Near this village, and in this area of Israel, are pine trees. The trees are not native to this area. The Israeli Jewish National Fund planted thousands of pine trees from America to cover up the destroyed Palestinian villages as well as to declare designated areas a national forest to preclude the Palestinians from ever being able to reclaim their land. Today I looked at a cactus on one side of me and the pine trees on another. I recalled my experience of giving a donation each week at Hebrew school to a fund that would help Israel obtain trees. I thought that Israel was an empty land and I never learned in Hebrew school there were people living in Palestine for hundreds of years before Israel became a state in 1948.

--Michele Bahl


Being Responsible
Nazareth, August 2, 2008

This week has been astoundingly dense and deeply emotional. Two days into the trip I already felt like my experience had been worth the effort and expense. I had no idea how each of the following days would multiply that impression.

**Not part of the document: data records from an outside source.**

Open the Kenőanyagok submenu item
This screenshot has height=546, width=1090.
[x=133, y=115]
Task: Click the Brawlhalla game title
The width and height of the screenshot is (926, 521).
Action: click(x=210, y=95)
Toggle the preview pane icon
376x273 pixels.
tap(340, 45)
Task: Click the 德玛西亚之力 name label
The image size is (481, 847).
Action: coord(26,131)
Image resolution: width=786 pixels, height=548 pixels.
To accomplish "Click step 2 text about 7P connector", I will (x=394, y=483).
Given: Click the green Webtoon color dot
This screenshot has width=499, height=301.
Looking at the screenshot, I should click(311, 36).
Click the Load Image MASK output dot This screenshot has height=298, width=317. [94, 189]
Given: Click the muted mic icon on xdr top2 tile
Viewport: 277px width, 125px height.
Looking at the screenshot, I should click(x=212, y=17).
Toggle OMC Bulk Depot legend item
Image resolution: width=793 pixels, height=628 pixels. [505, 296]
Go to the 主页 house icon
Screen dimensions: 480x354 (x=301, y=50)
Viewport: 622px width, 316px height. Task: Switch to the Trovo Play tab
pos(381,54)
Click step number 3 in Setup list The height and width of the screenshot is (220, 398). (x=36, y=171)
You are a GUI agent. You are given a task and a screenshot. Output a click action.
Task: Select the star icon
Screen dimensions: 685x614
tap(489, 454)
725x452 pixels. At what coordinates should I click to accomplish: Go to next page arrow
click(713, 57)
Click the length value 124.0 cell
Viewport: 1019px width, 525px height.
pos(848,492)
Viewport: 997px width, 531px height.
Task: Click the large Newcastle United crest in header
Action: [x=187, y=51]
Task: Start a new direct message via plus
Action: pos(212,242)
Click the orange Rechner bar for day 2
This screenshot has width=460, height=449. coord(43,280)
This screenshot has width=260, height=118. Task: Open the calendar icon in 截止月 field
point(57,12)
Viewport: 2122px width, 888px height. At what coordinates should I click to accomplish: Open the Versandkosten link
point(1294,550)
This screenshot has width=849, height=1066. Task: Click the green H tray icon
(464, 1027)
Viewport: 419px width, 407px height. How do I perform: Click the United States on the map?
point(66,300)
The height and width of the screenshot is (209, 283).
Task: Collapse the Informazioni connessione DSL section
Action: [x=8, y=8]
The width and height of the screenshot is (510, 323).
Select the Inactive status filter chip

I've tried three times to start this update with a story from the trip, and each time I've found that the stories open onto a flood of other stories, questions and observations — it's hard to be succinct when writing about an experience this rich.

So for now I won't tell a story, I'll just explain that though I knew before I came that this situation was profoundly complicated and intricate, I have found it exponentially more so than I could have imagined. Perhaps more importantly, I've been struck by the strong sense that the intricacy of the issues does not excuse me from standing for justice wherever I find it to be lacking.

People of faith, especially those of the Abrahamic traditions (Christians, Jews and Muslims), have a duty to educate ourselves about the issue and advocate for just policies. Moreover, U.S. citizens have a duty to inform ourselves, given that we live in a democracy, and that we are paying a significant part of the cost of the occupation with our tax dollars. As Rabbi Abraham Heschel once said, "In a democratic society, some are guilty, but all are responsible."

We've had almost non-stop meetings and vivid experiences on this trip, from map briefings by the UN to conversations with right wing Zionists to visits in Palestinian homes slated for demolition by the government. We've walked through an Israeli checkpoint and talked with the founder of Rabbis for Human Rights and the Israeli Committee Against Home Demolitions.

All of it has broken my heart, but I hope and believe that those cracks are letting some Light in. If you're one who offers prayers of any kind, I humbly request some for myself, as well as for the people of the Middle East.

You'll notice, though (at least when I point it out), that when I said the conflict was complicated, I said "profoundly complicated," not "hopelessly complicated," as we so often hear. When we met with Abir Kopty this morning (a young Palestinian, human rights activist and Coptic Christian) she said "We learned, as Palestinians, 'You are not allowed to lose hope. This is not your right.'"

To that, I say "Sah," which in Arabic means "that's right." As Vaclav Havel said, "Hope is not prognostication, it is an orientation of the spirit."